Your special issue shows how and why historical novels have enticed so many of us into the past. This year, in recognition of the ways in which novels have stimulated and broadened our understanding of history, the Society of American Historians has inaugurated the James Fenimore Cooper Prize for the best historical novel on an American theme. The Cooper Prize, consisting chiefly of one thousand dollars, will be awarded every other year. Books must be copyrighted in 1991 or 1992 to be eligible for the first Cooper competition. Details can be obtained from the Society of American Historians at Butler Library Box 2, Columbia University, New York, NY 10027.

Your issue also brought to mind my own debt to two historical novels. As a youngster I had no use for “history,” which evoked paintings of stiff heads festooned with wigs and imprisoned in gilt frames on the walls of roped-off rooms. Then in tenth grade I chanced upon John Barth’s The SotWeed Factor and met a band of colonial Marylanders far more amusing and somehow more real than even my most clownish schoolmates.
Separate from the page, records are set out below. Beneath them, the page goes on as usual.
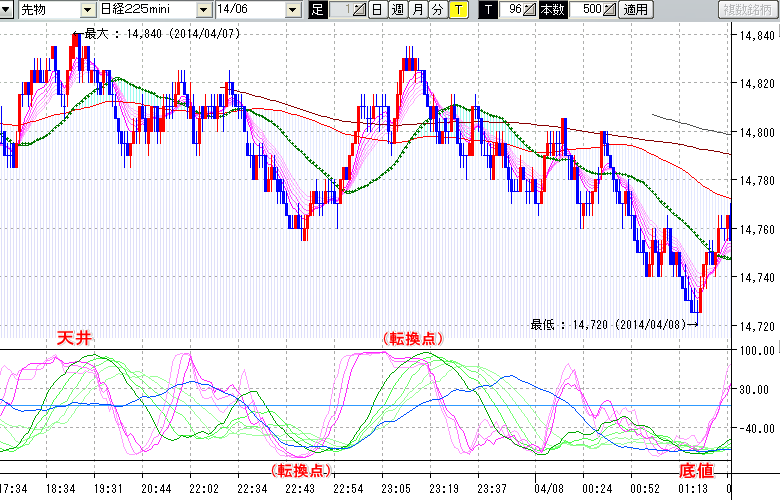Click the lower 転換点 label under oscillator
The height and width of the screenshot is (500, 780).
click(x=301, y=470)
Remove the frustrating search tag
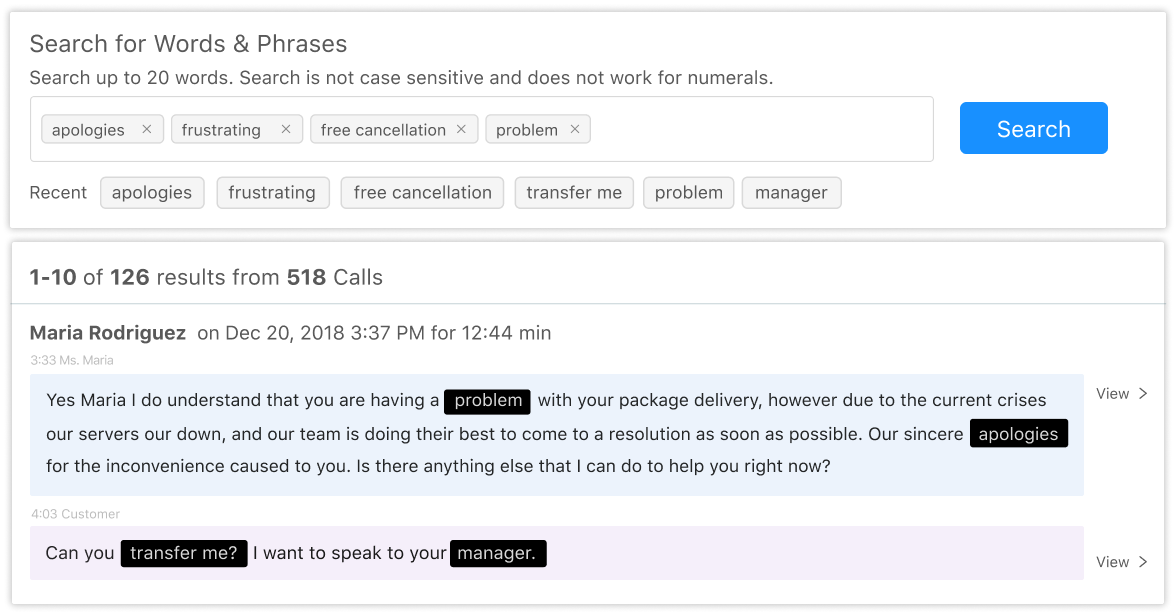Image resolution: width=1174 pixels, height=612 pixels. coord(286,129)
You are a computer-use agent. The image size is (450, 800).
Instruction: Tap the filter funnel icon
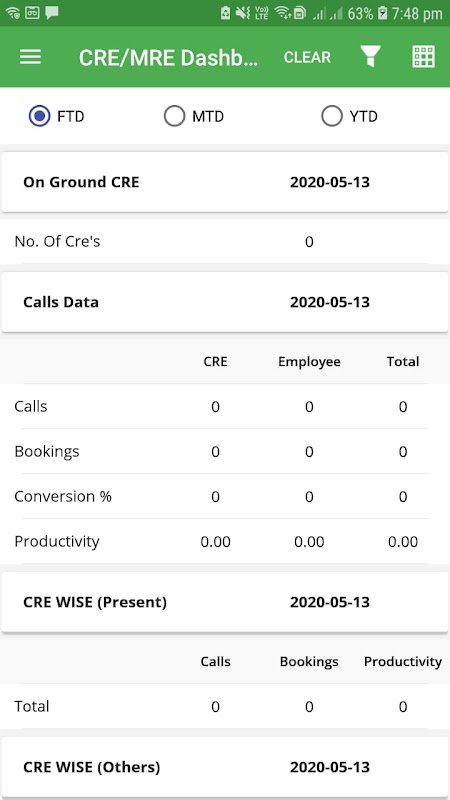(x=370, y=56)
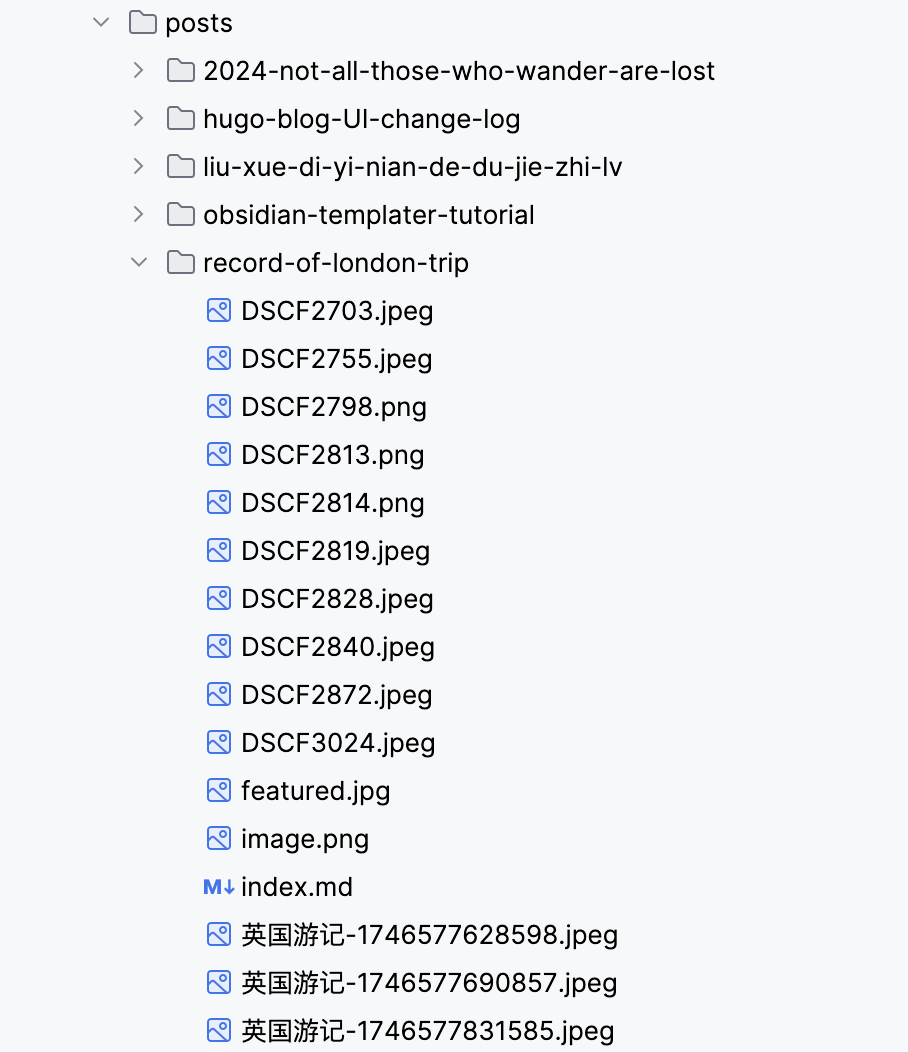Click the image icon beside 英国游记-1746577628598.jpeg
Screen dimensions: 908x1052
click(219, 934)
Several months later I was jolted by an English assignment. The Scarlet Letter explored subjects of mysterious potency—death, guilt, and sex—that few adults seemed willing to discuss.

The old portraits now looked different. I could see little flecks of sparkle in some eyes. Had they, too, beheld roguish adventures along the Chesapeake, or coveted their own Hesters?

I became a social historian to find out.